Starting with the line that contains "Viewport: 550px width, 622px" and going on through the end of the data below, lay out each line as a string in a JSON list. Skip blank lines and leave the pictures out.

┄┄┄┄┄┄

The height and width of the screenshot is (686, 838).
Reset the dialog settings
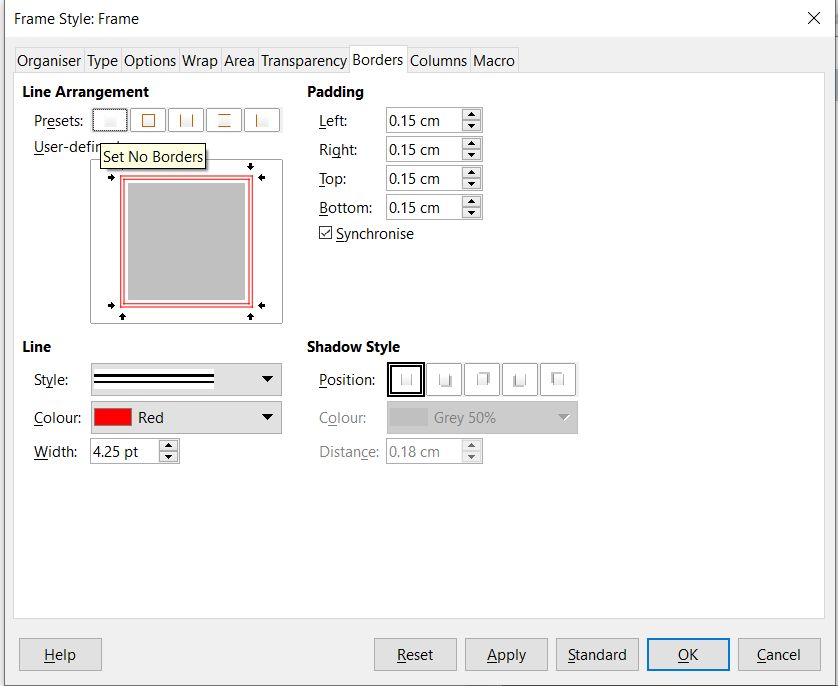415,655
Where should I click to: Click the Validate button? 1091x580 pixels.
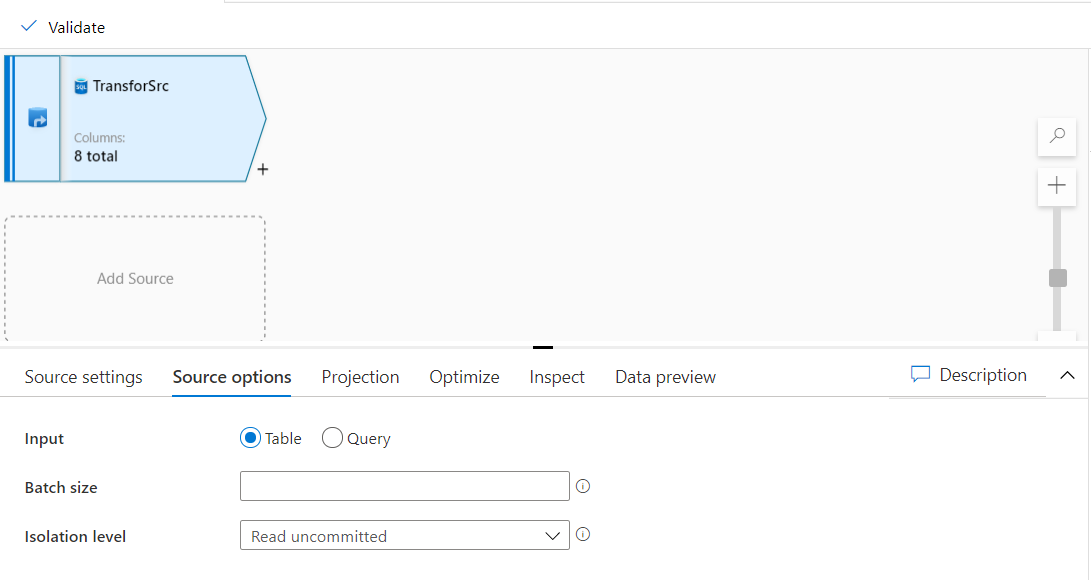[x=75, y=27]
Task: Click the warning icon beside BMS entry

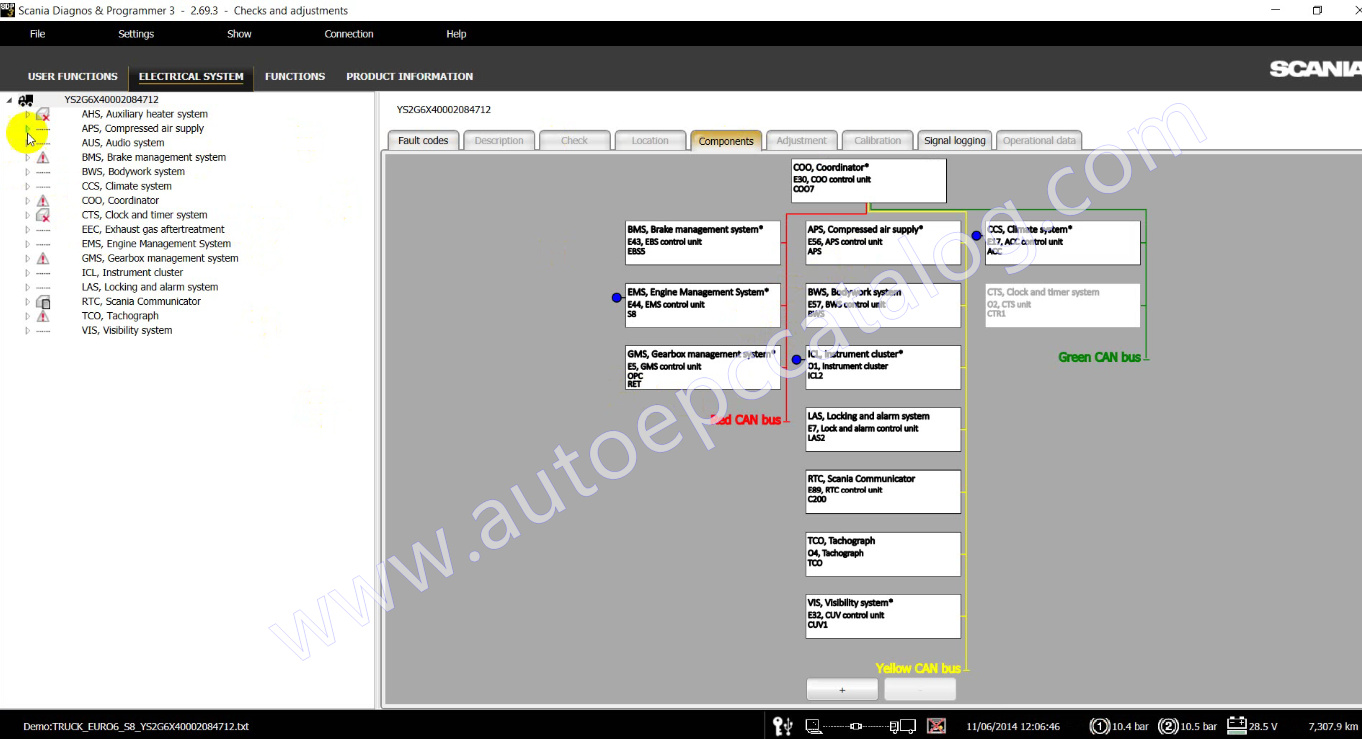Action: click(43, 158)
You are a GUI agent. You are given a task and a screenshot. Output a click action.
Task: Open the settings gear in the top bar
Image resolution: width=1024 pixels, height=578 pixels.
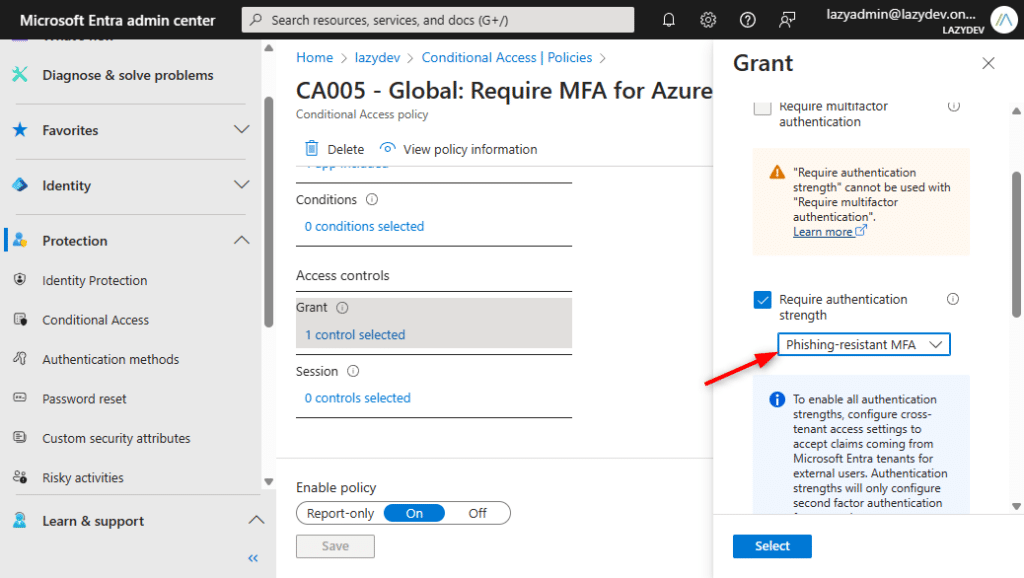707,19
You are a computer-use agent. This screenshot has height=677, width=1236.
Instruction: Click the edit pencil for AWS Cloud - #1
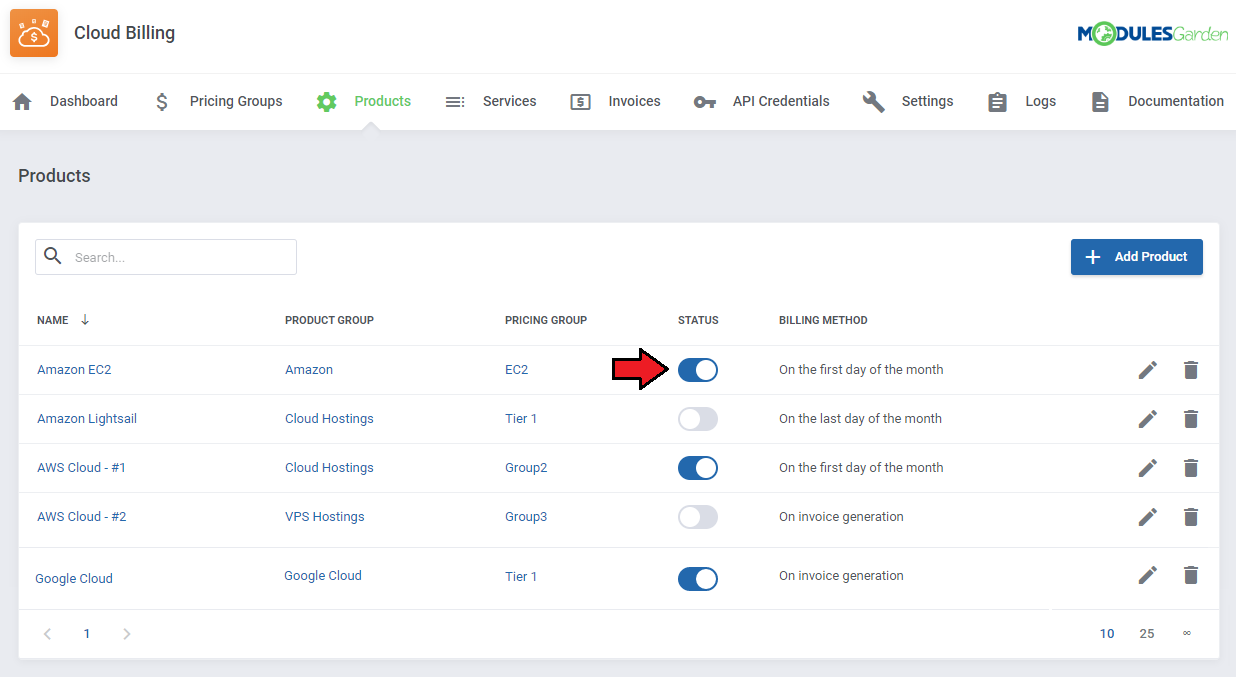point(1147,468)
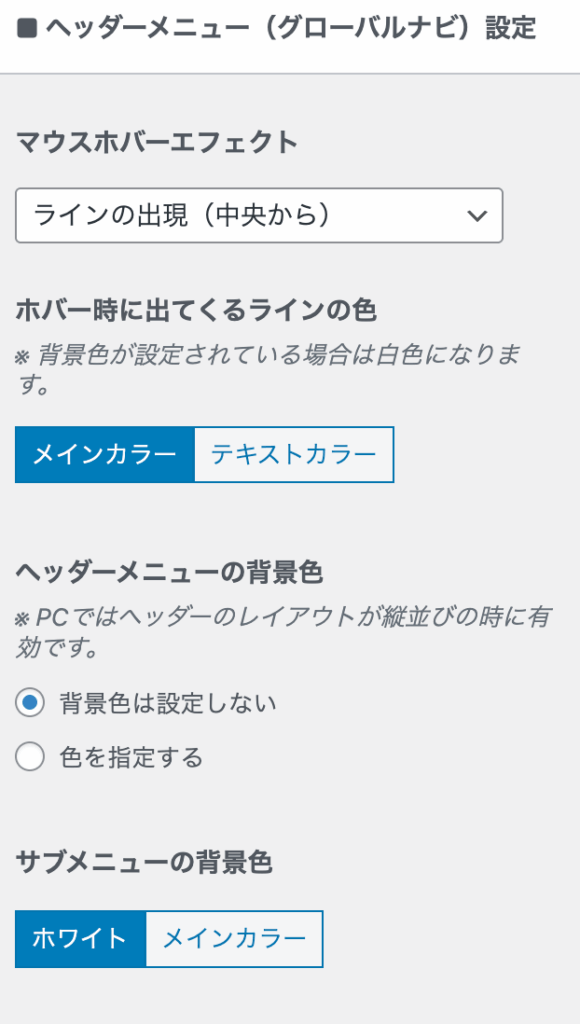Keep hover line color on メインカラー
The width and height of the screenshot is (580, 1024).
pos(104,455)
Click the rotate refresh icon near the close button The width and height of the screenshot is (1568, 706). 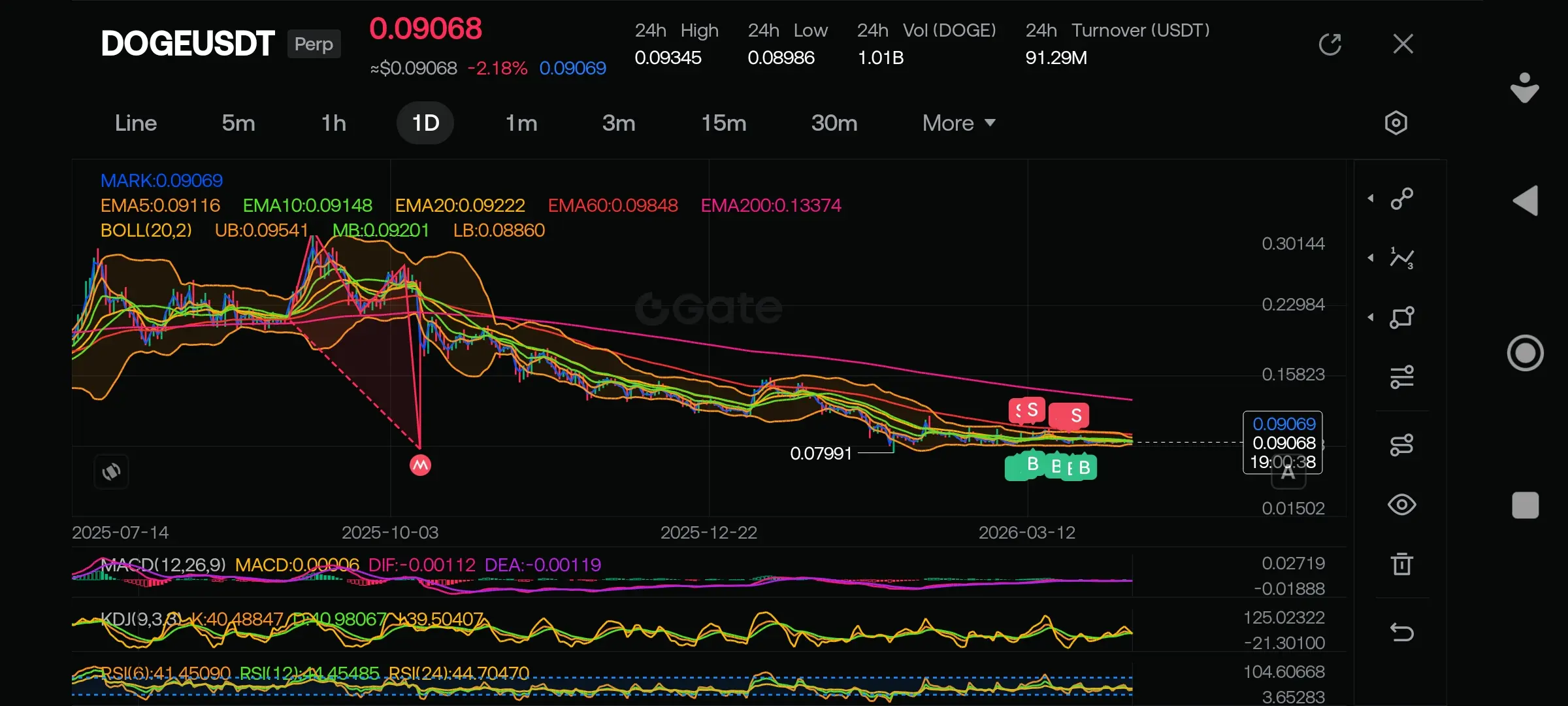pyautogui.click(x=1330, y=44)
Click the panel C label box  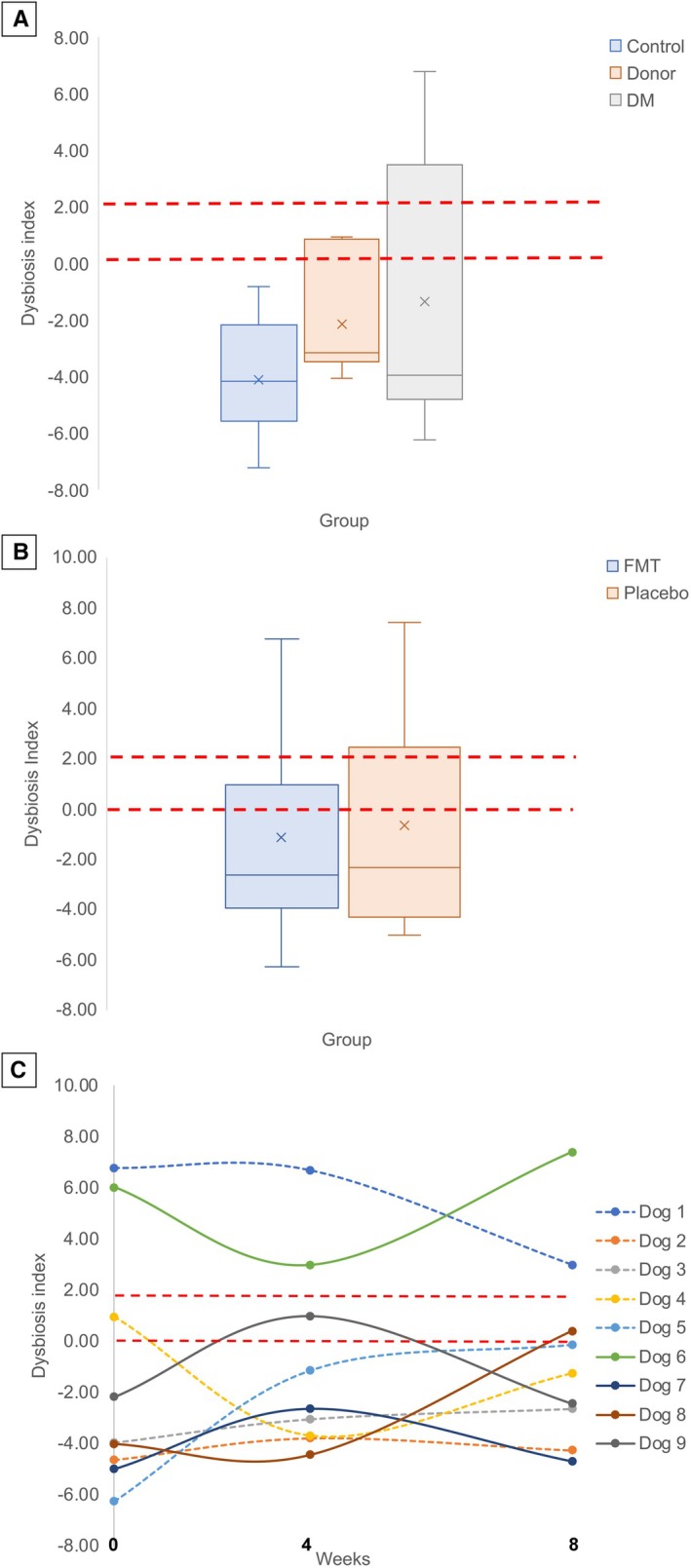19,1072
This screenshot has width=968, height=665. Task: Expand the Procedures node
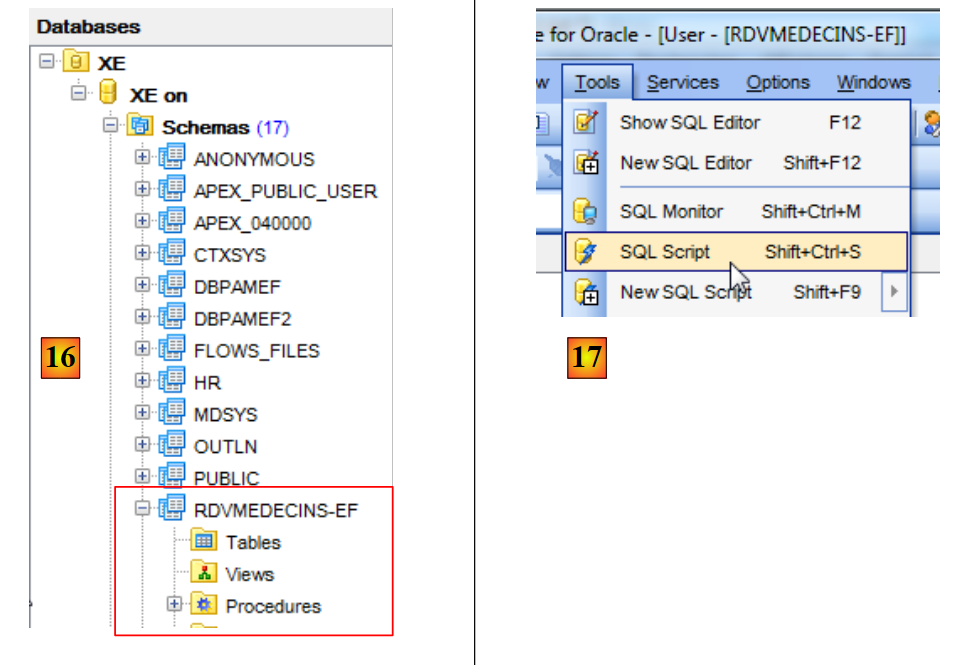click(x=174, y=605)
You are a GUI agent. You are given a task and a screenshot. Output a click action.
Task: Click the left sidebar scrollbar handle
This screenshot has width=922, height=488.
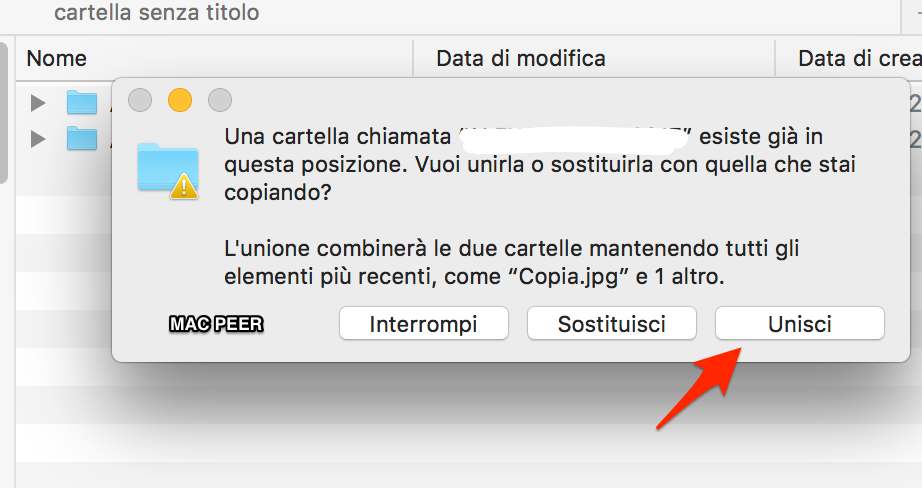pos(4,112)
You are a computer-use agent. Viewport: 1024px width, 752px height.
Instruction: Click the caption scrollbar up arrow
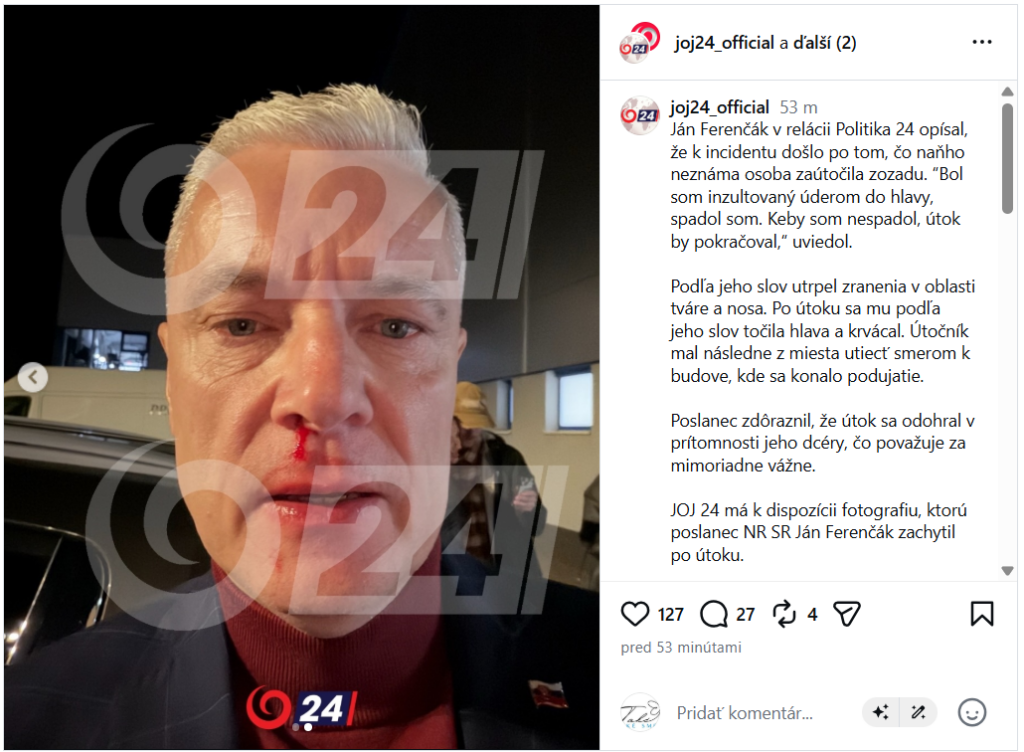pyautogui.click(x=1007, y=92)
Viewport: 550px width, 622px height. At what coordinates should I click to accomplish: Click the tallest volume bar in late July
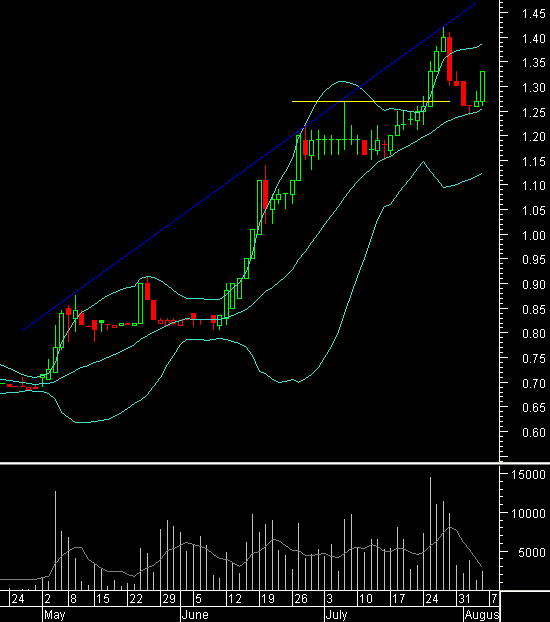[x=430, y=533]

┄┄┄┄┄┄

→ **FULL ANSWER**:
[
  "Viewport: 550px width, 622px height. At what coordinates should I click to accomplish: Click the tallest volume bar in late July",
  "[x=430, y=533]"
]